Table of Contents
Free

Линия разграничения

Maryna Ostromyr
Novel, 453 245 chars, 11.33 p.

In progress

Table of Contents
  • Chapter 13
Settings
Шрифт
Отступ

Chapter 13

Служебный дом был чем-то вроде санатория – прекрасные условия, матрас ортопедический, телевизор во всю стену, показывал только мультики и образовательные программы; японский хвойный садик и баскетбольная площадка… Но, тем не менее, этот служебный дом все-таки был тюрьмой, пусть и очень комфортабельной.

Контакты запрещены. Покидать территорию нельзя. Связи нет. Телефона нет. Интернета нет. Денег нет. Паспорта, по прежнему, нет…
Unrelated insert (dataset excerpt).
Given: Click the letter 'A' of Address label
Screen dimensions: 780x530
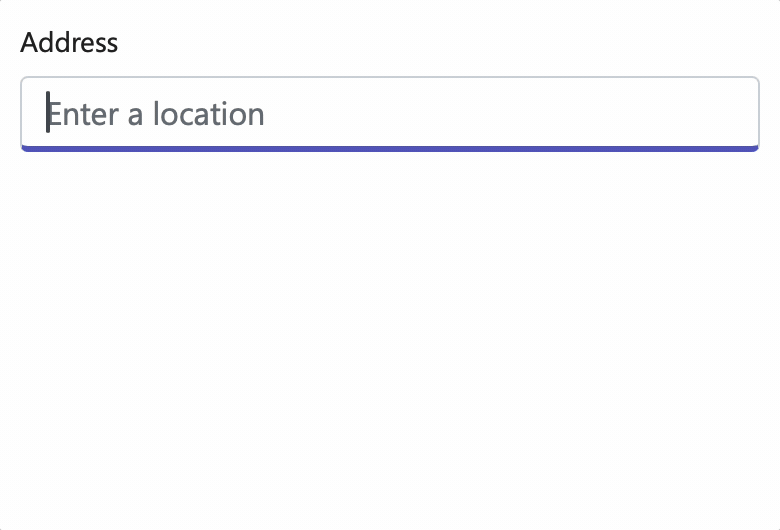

Если бы все прошло по плану, то по протоколу, возвращаясь с миссии, нужно в офисе, под роспись, сдать паспорт Даниеля, которым он на миссиях зарубежом пользовался, и получить свой настоящий паспорт, опять же, под роспись и записи в нескольких журналах. Потому, что очень нехорошо, если два паспорта одновременно засветятся – у службы потом разборки и с мидом и с мвд.


…Два паренька еще там были. Скорей всего, они стерегли новоприбывшего, но тактично – типа, они тоже там живут. Один даже был знаком по спецшколе – создавал иллюзию непринужденного общения, в карты играли, в баскетбол…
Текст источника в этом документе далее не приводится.